For many countries in Sub Saharan Africa, the biggest barriers to research participation are not willingness or clinical need. They are distance, cost, time off work, and limited site capacity. Bringing validated smartwatch endpoints into hybrid and decentralized trial designs can reduce the number of in person touchpoints and open participation to people who are currently excluded by geography.

That matters because access to trials is access to earlier diagnosis, better follow up, and sometimes access to therapies before they are widely available. On APOIO, we have already outlined how AI powered clinical trials can reduce bottlenecks, shorten timelines, and expand participation in underserved settings. The Verily Samsung approach complements that story by improving what gets measured between clinic visits.

This also aligns with the World Health Organization’s push for stronger digital health strategies that support equitable access and better system performance.

 

 

Where governments, NGOs, and commercial partners can act now

If you work in health ministries, donor funded programs, ethics boards, or digital health companies across Africa, the most practical takeaway is this: wearables become valuable when they are paired with governance, study design, and workflows, not when they are treated as gadgets.

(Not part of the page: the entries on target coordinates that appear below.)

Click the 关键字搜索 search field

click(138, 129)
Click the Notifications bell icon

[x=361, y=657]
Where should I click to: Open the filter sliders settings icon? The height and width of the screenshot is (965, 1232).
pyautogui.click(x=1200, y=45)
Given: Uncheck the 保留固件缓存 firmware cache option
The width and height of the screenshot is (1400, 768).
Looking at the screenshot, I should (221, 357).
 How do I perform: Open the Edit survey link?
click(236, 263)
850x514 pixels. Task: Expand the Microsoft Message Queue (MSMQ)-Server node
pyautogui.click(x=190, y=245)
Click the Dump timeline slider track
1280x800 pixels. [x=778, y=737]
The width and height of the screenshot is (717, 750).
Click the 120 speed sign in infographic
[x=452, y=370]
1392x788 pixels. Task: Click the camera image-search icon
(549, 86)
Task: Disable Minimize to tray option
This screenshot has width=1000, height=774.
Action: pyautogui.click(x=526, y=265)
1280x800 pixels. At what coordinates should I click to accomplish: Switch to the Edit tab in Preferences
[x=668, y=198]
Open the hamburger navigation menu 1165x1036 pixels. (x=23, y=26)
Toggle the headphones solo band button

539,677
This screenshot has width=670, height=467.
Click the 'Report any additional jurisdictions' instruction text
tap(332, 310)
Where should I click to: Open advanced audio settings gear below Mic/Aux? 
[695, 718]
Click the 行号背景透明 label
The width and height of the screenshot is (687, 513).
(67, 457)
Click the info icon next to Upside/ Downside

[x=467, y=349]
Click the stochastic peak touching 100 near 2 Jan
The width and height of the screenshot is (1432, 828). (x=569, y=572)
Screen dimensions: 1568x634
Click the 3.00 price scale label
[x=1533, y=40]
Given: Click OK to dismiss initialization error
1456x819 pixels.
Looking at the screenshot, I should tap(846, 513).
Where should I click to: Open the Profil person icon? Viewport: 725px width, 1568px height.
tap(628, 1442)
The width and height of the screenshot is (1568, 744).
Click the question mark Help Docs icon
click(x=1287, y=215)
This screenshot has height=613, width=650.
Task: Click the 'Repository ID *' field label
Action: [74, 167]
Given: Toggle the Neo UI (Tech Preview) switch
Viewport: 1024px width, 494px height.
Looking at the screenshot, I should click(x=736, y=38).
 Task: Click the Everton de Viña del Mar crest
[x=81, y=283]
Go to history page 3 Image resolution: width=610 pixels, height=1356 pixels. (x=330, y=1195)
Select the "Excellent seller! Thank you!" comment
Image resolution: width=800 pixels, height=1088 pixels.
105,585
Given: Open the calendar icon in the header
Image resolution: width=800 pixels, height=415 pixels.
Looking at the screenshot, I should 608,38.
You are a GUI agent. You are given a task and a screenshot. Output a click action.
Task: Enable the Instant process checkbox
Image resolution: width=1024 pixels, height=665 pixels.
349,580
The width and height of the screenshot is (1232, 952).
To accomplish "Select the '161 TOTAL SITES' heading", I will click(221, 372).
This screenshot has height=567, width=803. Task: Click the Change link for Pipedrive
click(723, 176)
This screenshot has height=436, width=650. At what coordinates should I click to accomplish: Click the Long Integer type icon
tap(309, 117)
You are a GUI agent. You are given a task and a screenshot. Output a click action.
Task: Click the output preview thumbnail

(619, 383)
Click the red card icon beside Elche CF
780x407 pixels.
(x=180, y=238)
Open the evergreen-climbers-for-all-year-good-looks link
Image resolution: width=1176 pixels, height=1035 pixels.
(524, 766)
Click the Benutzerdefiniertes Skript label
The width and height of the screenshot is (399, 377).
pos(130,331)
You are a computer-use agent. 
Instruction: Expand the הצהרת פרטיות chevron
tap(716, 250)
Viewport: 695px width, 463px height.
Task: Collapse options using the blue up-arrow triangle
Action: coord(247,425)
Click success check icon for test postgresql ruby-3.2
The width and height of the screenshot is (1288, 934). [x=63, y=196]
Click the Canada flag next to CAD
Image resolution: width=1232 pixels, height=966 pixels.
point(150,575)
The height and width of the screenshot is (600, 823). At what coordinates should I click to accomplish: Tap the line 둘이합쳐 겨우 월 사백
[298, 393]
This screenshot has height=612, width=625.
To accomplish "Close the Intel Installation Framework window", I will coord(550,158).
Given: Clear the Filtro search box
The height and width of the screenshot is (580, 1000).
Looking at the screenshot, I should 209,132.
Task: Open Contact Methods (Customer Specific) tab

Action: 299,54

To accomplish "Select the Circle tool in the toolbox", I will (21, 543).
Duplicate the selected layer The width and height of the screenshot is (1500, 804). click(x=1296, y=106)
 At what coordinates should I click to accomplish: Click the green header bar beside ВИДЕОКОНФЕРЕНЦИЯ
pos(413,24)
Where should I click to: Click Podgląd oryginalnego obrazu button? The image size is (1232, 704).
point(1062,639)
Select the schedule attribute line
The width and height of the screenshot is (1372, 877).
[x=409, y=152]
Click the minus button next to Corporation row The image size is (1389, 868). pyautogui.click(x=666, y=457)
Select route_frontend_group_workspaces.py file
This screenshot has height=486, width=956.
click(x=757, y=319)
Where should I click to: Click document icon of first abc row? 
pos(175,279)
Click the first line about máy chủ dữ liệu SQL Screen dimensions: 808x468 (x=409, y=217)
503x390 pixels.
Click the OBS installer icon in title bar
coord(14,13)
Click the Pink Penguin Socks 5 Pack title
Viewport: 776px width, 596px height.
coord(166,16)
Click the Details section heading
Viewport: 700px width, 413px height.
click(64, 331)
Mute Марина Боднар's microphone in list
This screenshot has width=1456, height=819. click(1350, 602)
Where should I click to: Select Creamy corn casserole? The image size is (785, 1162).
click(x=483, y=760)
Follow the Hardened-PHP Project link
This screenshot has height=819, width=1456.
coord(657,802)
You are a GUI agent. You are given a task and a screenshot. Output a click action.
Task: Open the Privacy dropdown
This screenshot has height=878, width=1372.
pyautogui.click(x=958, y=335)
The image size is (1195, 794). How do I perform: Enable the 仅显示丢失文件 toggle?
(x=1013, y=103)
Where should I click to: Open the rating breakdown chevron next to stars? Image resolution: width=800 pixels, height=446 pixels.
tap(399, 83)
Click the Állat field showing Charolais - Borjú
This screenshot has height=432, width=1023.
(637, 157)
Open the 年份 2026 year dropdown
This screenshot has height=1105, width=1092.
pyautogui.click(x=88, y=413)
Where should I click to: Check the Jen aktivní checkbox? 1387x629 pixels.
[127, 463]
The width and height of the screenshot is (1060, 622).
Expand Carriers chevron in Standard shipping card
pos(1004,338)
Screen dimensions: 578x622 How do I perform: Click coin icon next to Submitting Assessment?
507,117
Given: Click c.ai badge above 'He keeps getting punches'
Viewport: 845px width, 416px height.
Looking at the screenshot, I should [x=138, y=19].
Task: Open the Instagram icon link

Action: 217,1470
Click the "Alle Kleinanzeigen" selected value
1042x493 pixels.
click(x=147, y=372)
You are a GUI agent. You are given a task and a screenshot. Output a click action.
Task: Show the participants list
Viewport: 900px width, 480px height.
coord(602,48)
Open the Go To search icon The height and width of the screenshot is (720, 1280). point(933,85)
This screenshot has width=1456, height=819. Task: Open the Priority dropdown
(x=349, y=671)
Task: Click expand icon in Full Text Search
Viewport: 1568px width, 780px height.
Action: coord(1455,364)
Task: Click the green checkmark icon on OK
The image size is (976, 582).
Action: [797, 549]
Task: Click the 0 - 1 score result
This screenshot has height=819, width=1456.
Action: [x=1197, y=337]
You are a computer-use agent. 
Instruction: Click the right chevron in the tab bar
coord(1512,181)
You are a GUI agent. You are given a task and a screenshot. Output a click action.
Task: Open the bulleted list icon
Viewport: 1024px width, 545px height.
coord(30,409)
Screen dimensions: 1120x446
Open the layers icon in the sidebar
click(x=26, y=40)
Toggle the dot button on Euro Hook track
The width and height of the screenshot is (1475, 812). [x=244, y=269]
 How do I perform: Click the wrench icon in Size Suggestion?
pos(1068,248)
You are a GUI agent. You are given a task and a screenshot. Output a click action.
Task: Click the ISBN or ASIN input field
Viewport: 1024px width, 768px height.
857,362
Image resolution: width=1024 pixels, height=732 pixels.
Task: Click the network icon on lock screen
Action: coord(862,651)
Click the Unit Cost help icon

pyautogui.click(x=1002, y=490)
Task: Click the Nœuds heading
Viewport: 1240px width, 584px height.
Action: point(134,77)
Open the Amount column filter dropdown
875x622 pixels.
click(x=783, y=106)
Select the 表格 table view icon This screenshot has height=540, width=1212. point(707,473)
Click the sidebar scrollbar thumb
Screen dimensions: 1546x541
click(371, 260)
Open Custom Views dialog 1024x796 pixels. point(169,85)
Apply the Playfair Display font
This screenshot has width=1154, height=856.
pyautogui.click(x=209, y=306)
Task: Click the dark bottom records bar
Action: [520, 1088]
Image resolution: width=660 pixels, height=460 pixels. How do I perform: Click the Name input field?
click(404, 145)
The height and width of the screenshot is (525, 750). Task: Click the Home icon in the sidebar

Here are actionable pathways that fit Global South realities:

 

1. Build country led real world evidence cohorts

Verily highlights longitudinal datasets and re contactable participants as a core value proposition. Governments can pursue similar models locally, starting with priority conditions like hypertension, diabetes, maternal health, and respiratory disease, then linking data to care pathways.

 

2. Fund the boring but essential infrastructure

Data harmonization and secure analytics environments are called out explicitly in this partnership. Donors and implementers should budget for connectivity, device logistics, training, and data quality monitoring, not only model development.

 

3. Use emerging funding to de risk implementation

A current example is Horizon 1000, a Gates Foundation and OpenAI effort to support AI deployment across 1,000 primary healthcare clinics starting in Rwanda, backed by a 50 million dollar commitment and public reporting. Programs like this can create the policy capacity and technical backbone that also benefits digital trials and wearable enabled research.

 

 

Risks to manage so wearable trials do not widen inequity

Wearables do not automatically produce better science. A major risk in remote and virtual trials is data validity, including authentication challenges and ensuring the right person is generating the data. Research in NPJ Digital Medicine has highlighted issues like device sharing and other threats to validity in virtual trial contexts.

For the Global South, add two more realities:

  • Access bias: if only higher income participants have compatible devices, the dataset can skew away from those with the greatest unmet need

  • Data sovereignty and consent: cross border data handling must be clear, lawful, and understandable to participants, especially when consumer devices are involved

The partnership’s emphasis on regulatory support, harmonization, and participant engagement suggests the companies understand these risks, but local implementers still need strong oversight. 




Conclusion

Verily and Samsung’s collaboration signals a practical step toward modern clinical trials that are more continuous, more participant friendly, and better aligned with real life. By integrating smartwatch data into research grade workflows, the partnership can strengthen evidence generation, improve remote follow up, and help studies reach people who are often excluded by distance, cost, or limited site capacity. For the Global South, the biggest opportunity is to pair these tools with strong governance, fit for purpose validation, and equitable access strategies so that wearable enabled research expands participation and accelerates health impact rather than widening gaps.